# How to prove stochastic dominance of negative binomial random variable

Let $$X\sim NegBin(n_1,p)$$ and $$Y\sim NegBin(n_2,p)$$ with $$n_1>n_2$$. How do I show that $$X$$ stochastically dominates $$Y$$ (i.e. $$F_X(x)\le F_Y(x)\quad\forall\:x\in\Bbb R$$)?

My try

Since a Negative binomial random variables is the number of tosses required before $$r$$ heads occur, where $$r$$ is the first parameter, we know that the minimum value it takes is at least $$r$$. Therefore, $$0=F_X(x)\le F_Y(x)\quad\forall\:x. However, I am finding it hard to prove it for $$x\ge n_1$$.

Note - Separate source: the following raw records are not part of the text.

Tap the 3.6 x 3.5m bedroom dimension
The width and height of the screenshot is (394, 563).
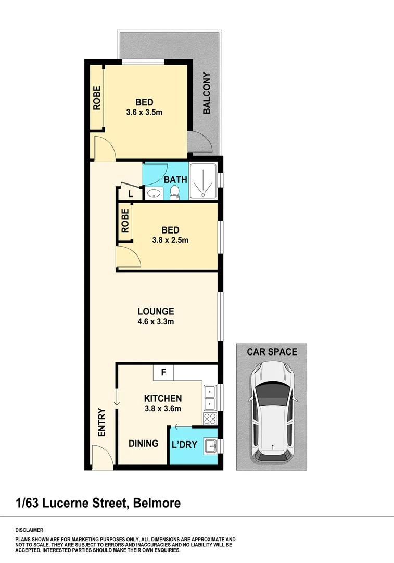coord(144,112)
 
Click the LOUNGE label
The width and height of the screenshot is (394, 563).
coord(152,311)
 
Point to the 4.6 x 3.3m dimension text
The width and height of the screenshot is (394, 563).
coord(152,322)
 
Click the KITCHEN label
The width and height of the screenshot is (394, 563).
coord(162,398)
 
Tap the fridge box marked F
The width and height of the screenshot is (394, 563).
coord(163,373)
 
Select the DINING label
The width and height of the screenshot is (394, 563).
coord(143,443)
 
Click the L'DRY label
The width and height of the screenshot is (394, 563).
coord(184,445)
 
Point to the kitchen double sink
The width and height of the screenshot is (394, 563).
coord(210,397)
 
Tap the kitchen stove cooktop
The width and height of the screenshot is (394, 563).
coord(210,418)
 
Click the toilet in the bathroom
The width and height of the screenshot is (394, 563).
coord(175,193)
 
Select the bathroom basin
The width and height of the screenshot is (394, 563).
coord(153,194)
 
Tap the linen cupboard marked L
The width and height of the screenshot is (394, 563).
coord(131,194)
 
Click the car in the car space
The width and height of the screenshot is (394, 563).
coord(272,412)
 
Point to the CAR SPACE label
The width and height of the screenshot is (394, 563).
coord(272,352)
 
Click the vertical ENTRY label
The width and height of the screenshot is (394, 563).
coord(101,422)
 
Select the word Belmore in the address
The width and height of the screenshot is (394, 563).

Also, intuitively it's clear. If we want to get more heads, then we have to perform more tosses, that's what I believe it says intuitively. But is there any way to show it algebraically?

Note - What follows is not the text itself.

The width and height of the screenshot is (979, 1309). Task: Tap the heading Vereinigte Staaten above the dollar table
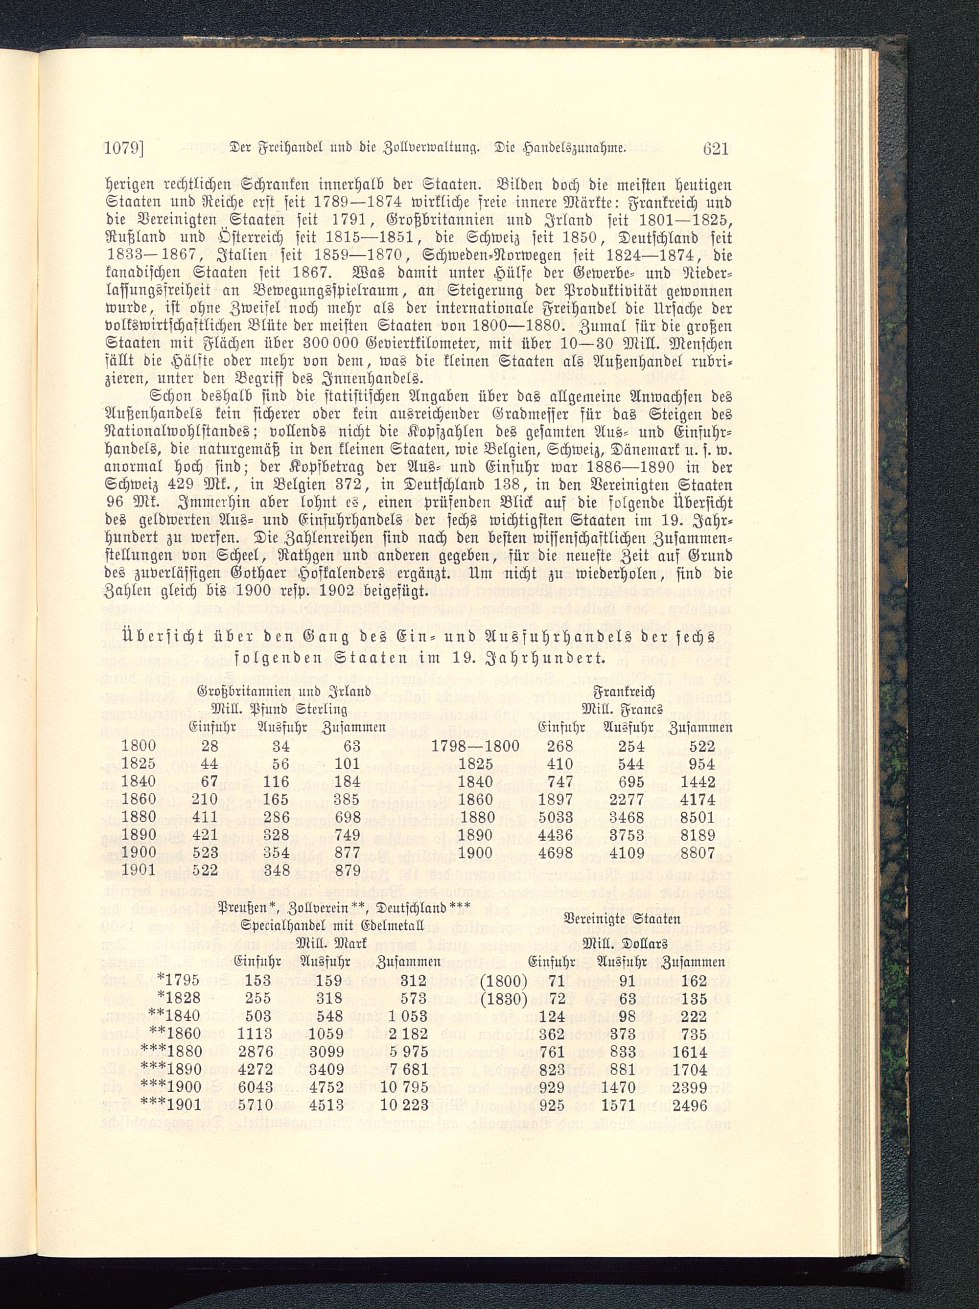point(622,919)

• Hint: construct an experiment where $X$ and $Y$ have the desired negative binomial distributions, but $Y \le X$ with probability 1. It would immediately follow from this that $F_X(x) \le F_Y(x)$ because $[X \le x] \subseteq [Y \le x]$. – guy May 26 at 2:36
• @guy, Tossing a coin until we get $n_1$ heads will do? Then let $X$ be the number of tosses and $Y$ be the number of tosses until $n_2$'th head. – Martund May 26 at 2:41
• Seems good to me! – guy May 26 at 2:48
• Post it as an answer @guy, I'll accept. – Martund May 26 at 2:53

It is possible to show that $$F_X$$ stochastically dominates $$F_Y$$ if and only if there exists a probability space $$(\Omega, \mathcal F, P)$$ such that there are random variables $$X \sim F_X$$ and $$Y \sim F_Y$$ defined on this space such that $$Y \le X$$ holds everywhere. The if part of the implication is trivial, since $$[X \le x] \subseteq [Y \le x]$$ so that $$F_X(x) = \Pr(X \le x) \le \Pr(Y \le x) = F_Y(x)$$. While you don't need the second part, note that the only if part is also easy, as we can take $$U \sim \text{Uniform}(0,1)$$ and apply the probability integral transform with $$X = F_X^{-}(U)$$ and $$Y = F_Y^{-}(U)$$ where $$F^-$$ denotes taking the generalized inverse of the cdf.
In the case of negative binomial random variables, consider infinitely flipping a coin with heads probability $$p$$ and let $$X$$ the flip at which we hit heads $$n_1$$ heads and let $$Y$$ be the flip at which we hit $$n_2$$ heads. Then $$Y \le X$$, so we can apply the above observation.